Data extract Block Start

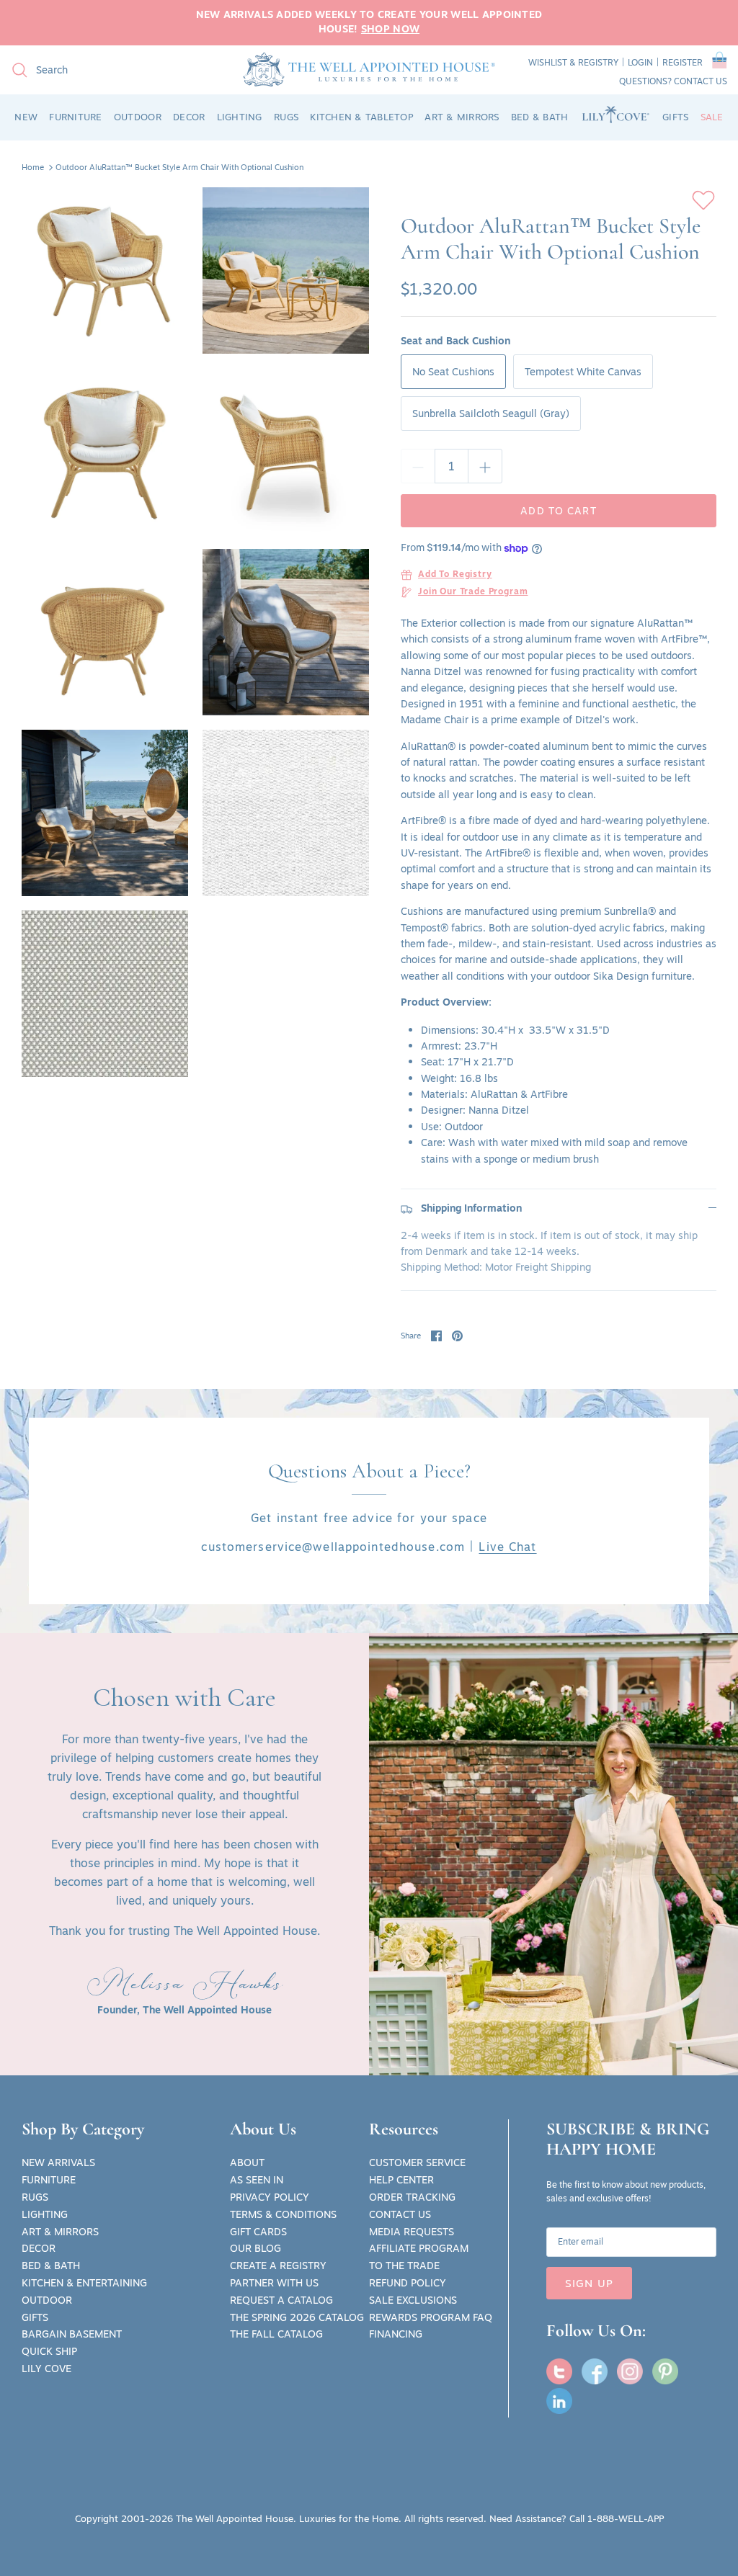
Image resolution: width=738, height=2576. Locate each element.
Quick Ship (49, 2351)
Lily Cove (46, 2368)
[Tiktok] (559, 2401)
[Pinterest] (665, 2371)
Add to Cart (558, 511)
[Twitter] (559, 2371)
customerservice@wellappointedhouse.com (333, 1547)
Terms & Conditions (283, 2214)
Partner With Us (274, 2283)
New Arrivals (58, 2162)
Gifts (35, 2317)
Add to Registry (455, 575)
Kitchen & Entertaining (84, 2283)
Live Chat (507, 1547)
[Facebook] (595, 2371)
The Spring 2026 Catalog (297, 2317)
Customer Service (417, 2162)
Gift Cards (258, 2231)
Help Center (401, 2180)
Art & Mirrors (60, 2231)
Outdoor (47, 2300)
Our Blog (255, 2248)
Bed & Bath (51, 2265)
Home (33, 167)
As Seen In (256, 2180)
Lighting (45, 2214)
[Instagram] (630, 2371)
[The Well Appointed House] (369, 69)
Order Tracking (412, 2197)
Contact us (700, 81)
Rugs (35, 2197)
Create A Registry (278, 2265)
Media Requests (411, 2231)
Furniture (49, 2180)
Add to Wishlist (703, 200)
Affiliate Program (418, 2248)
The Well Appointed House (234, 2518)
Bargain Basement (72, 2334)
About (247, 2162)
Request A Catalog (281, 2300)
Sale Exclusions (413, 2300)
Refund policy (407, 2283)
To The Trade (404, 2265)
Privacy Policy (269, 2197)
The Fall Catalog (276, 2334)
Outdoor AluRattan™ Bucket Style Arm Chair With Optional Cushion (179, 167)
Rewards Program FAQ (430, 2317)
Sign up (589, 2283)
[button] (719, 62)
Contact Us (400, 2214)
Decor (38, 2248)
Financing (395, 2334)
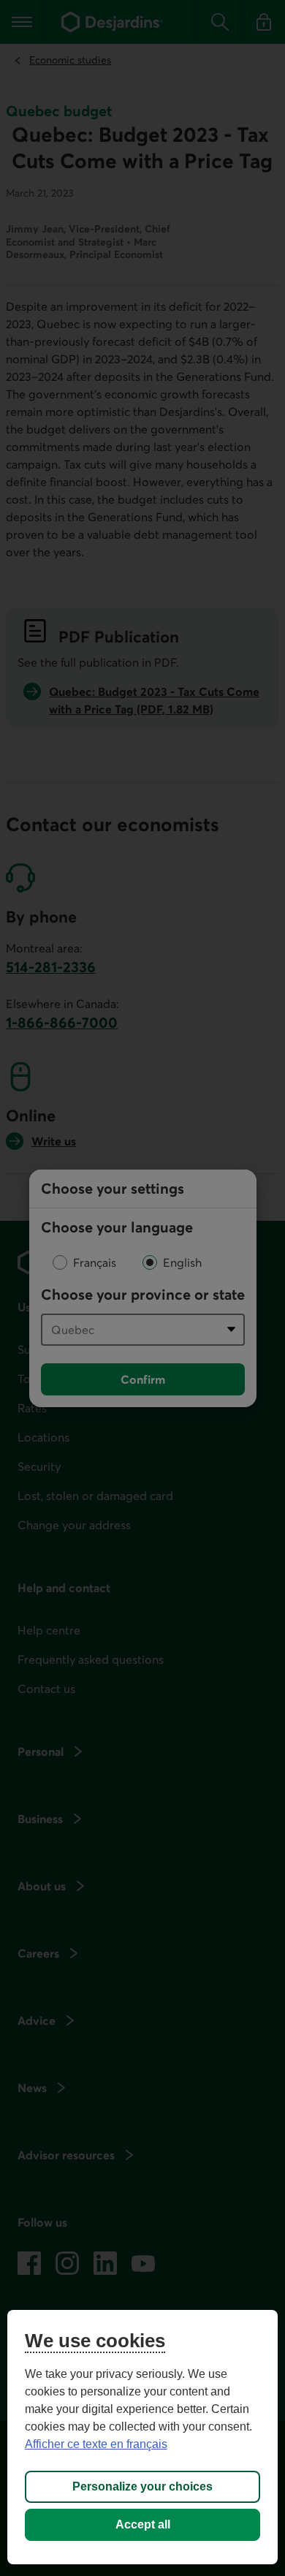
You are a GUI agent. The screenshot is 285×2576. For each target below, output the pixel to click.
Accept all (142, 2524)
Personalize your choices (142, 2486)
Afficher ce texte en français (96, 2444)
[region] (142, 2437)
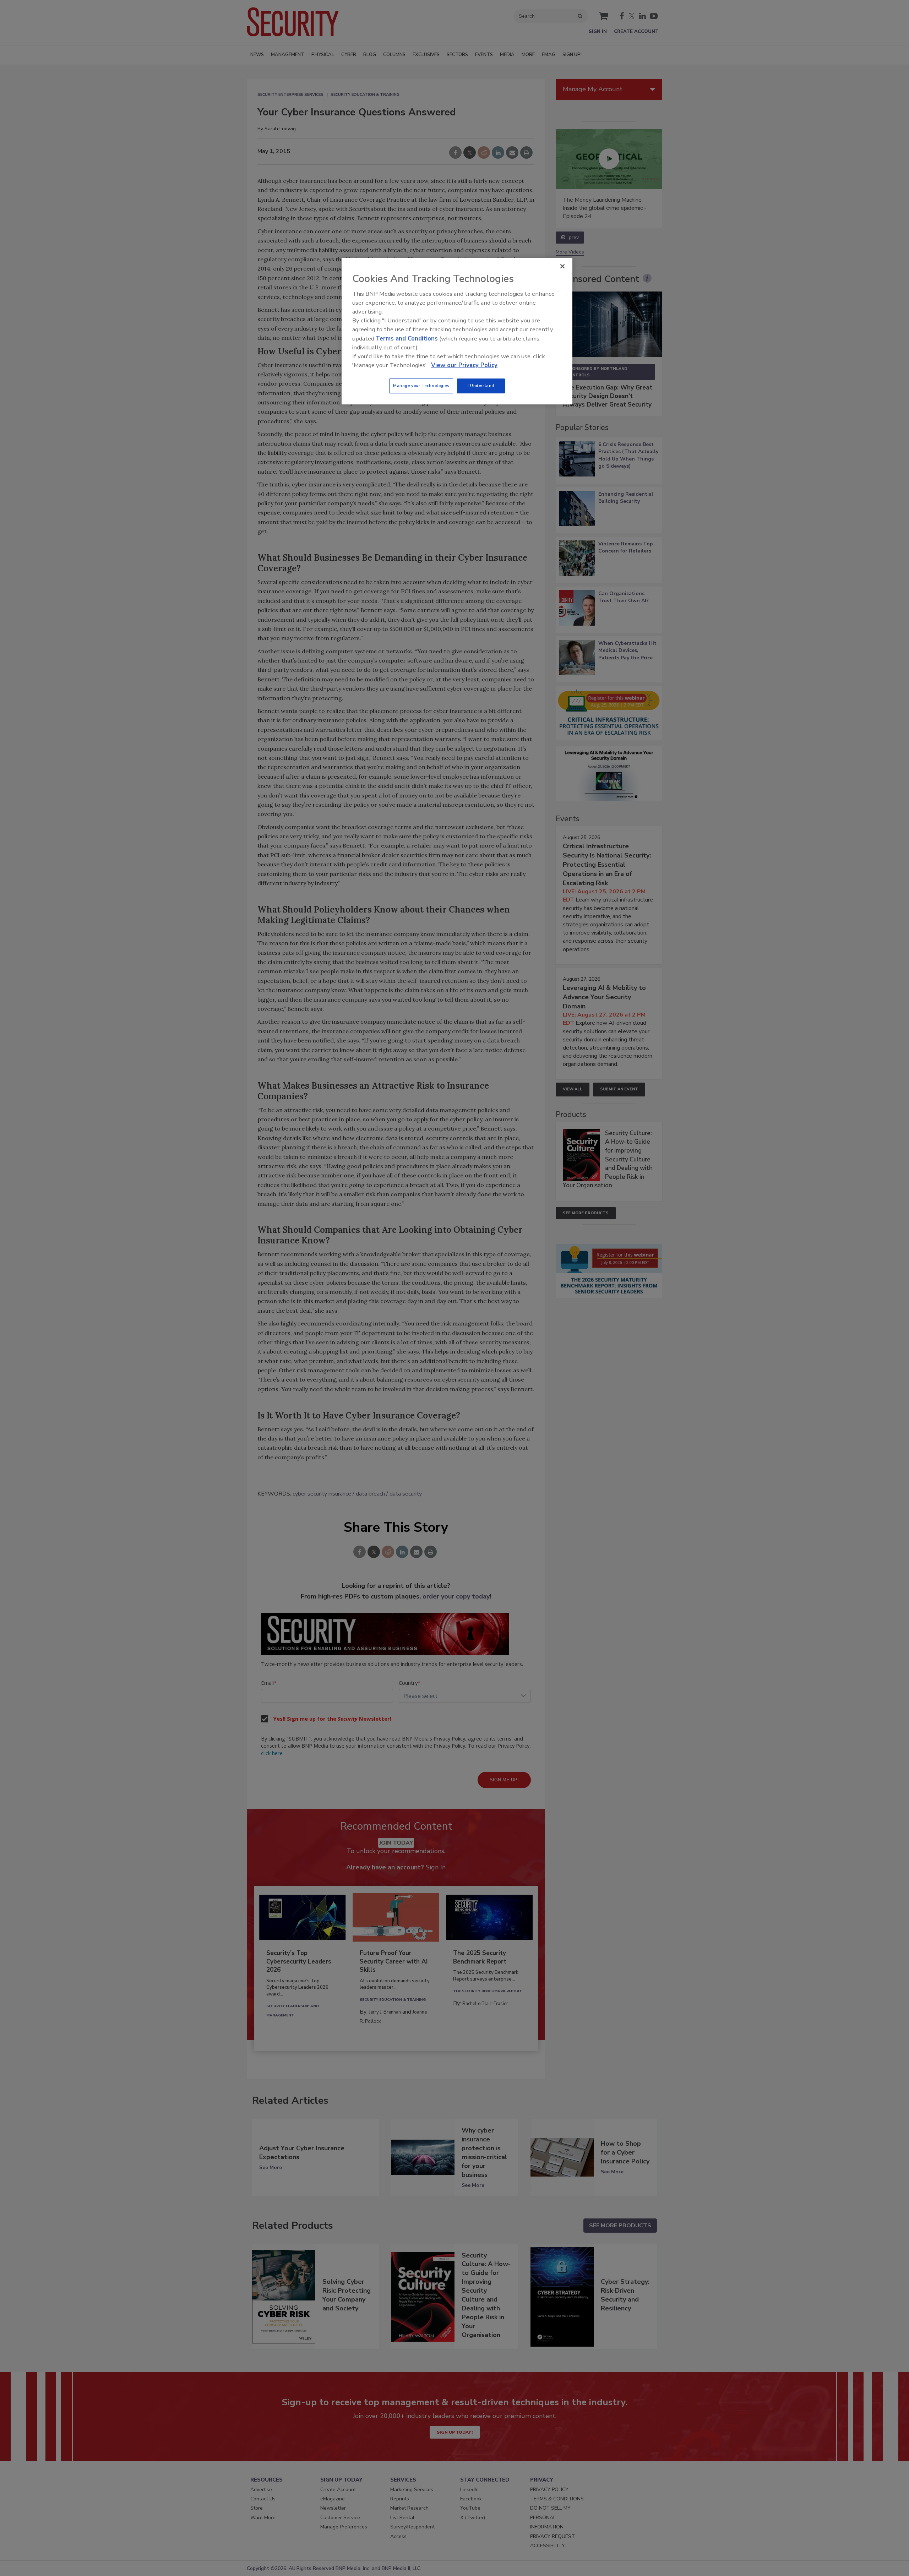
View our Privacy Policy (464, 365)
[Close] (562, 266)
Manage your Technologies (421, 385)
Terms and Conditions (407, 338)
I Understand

Data extract Block End

| Instructions for the task |
Could you reproduce all of the material exactly? Keep the pictures out of it.

| Solution to this exercise |
Image resolution: width=738, height=2576. Locate each element.
Quick Ship (49, 2351)
Lily Cove (46, 2368)
[Tiktok] (559, 2401)
[Pinterest] (665, 2371)
Add to Cart (558, 511)
[Twitter] (559, 2371)
customerservice@wellappointedhouse.com (333, 1547)
Terms & Conditions (283, 2214)
Partner With Us (274, 2283)
New Arrivals (58, 2162)
Gifts (35, 2317)
Add to Registry (455, 575)
Kitchen & Entertaining (84, 2283)
Live Chat (507, 1547)
[Facebook] (595, 2371)
The Spring 2026 Catalog (297, 2317)
Customer Service (417, 2162)
Gift Cards (258, 2231)
Help Center (401, 2180)
Art & Mirrors (60, 2231)
Outdoor (47, 2300)
Our Blog (255, 2248)
Bed & Bath (51, 2265)
Home (33, 167)
As Seen In (256, 2180)
Lighting (45, 2214)
[Instagram] (630, 2371)
[The Well Appointed House] (369, 69)
Order Tracking (412, 2197)
Contact us (700, 81)
Rugs (35, 2197)
Create A Registry (278, 2265)
Media Requests (411, 2231)
Furniture (49, 2180)
Add to Wishlist (703, 200)
Affiliate Program (418, 2248)
The Well Appointed House (234, 2518)
Bargain Basement (72, 2334)
About (247, 2162)
Request A Catalog (281, 2300)
Sale Exclusions (413, 2300)
Refund policy (407, 2283)
To The Trade (404, 2265)
Privacy Policy (269, 2197)
The Fall Catalog (276, 2334)
Outdoor AluRattan™ Bucket Style Arm Chair With Optional Cushion (179, 167)
Rewards Program FAQ (430, 2317)
Sign up (589, 2283)
[button] (719, 62)
Contact Us (400, 2214)
Decor (38, 2248)
Financing (395, 2334)
You are a GUI agent. The screenshot is 285×2576. For each target below, output the pixel to click.
Accept all (142, 2524)
Personalize your choices (142, 2486)
Afficher ce texte en français (96, 2444)
[region] (142, 2437)
View our Privacy Policy (464, 365)
[Close] (562, 266)
Manage your Technologies (421, 385)
Terms and Conditions (407, 338)
I Understand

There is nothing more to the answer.